**Exercise instructions**
Please rewrite everything from the line containing "Image resolution: width=1316" down to the end of the listing below, swapping "filter pill" for "filter chip" and keeping all else unchanged. Leave the pictures out of your answer.

**Extracted entries**
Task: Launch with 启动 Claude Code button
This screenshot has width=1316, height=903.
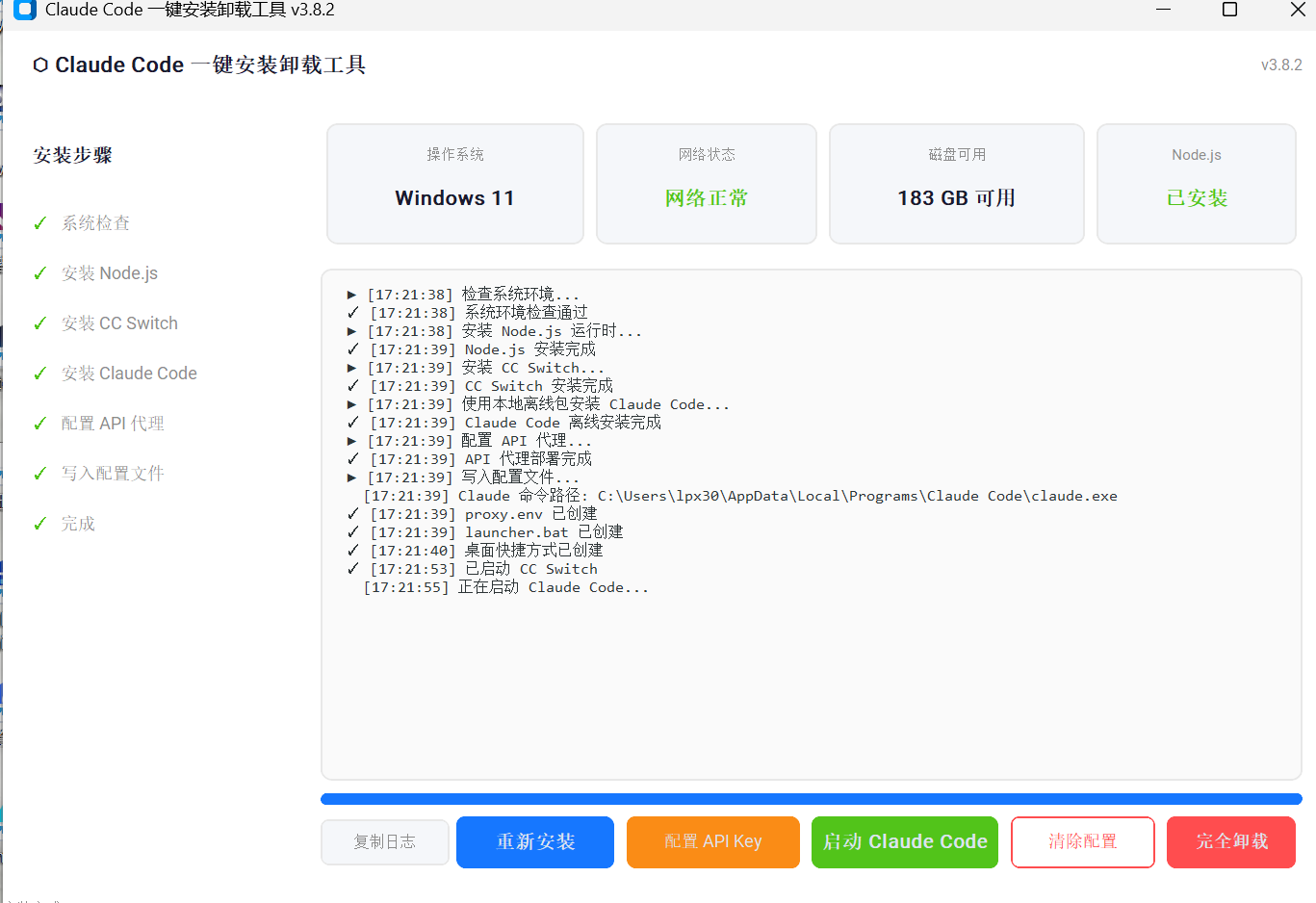Action: coord(905,842)
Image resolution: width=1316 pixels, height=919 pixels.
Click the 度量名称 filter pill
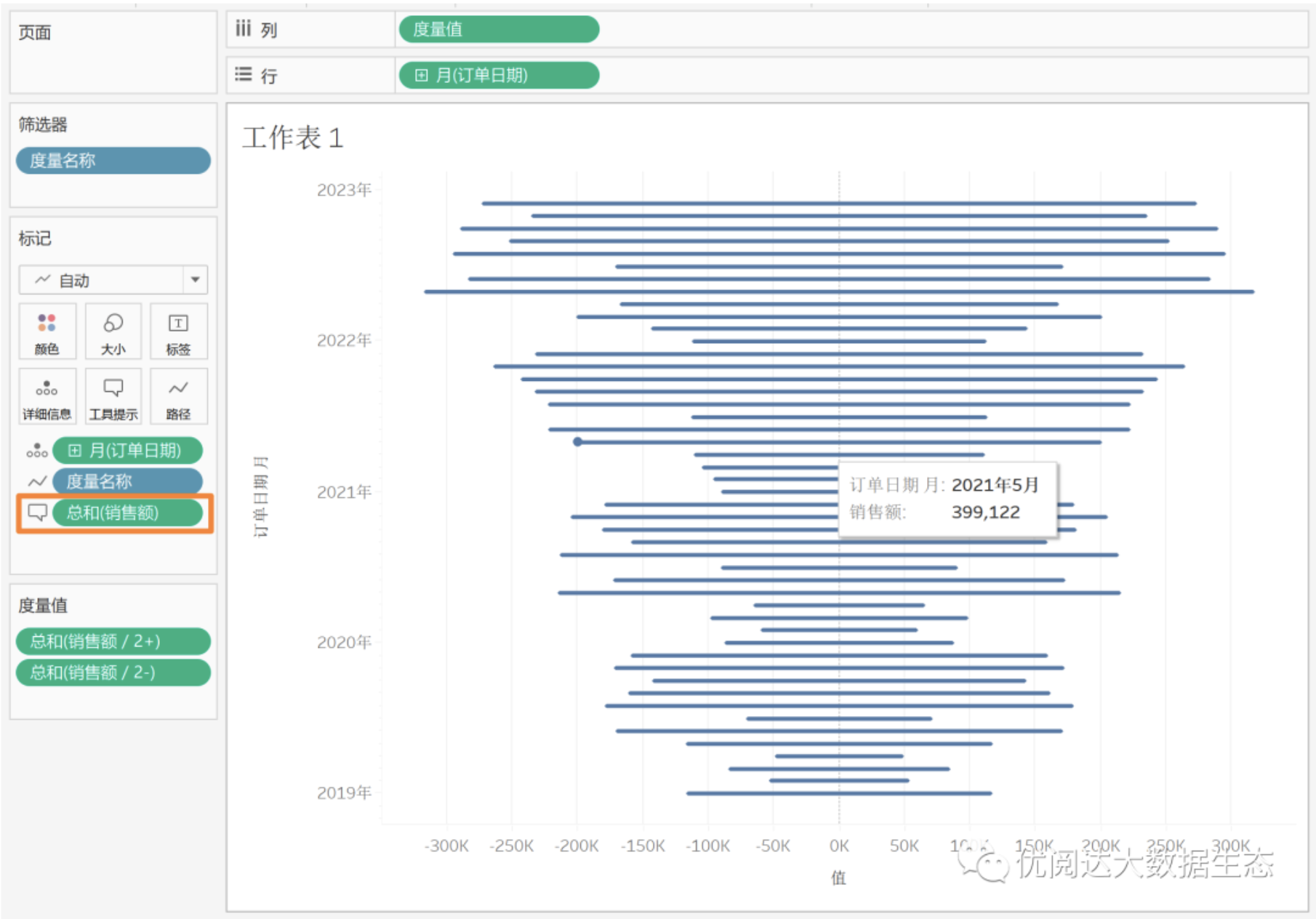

**Task answer**
Image resolution: width=1316 pixels, height=919 pixels.
Click the 度量名称 filter chip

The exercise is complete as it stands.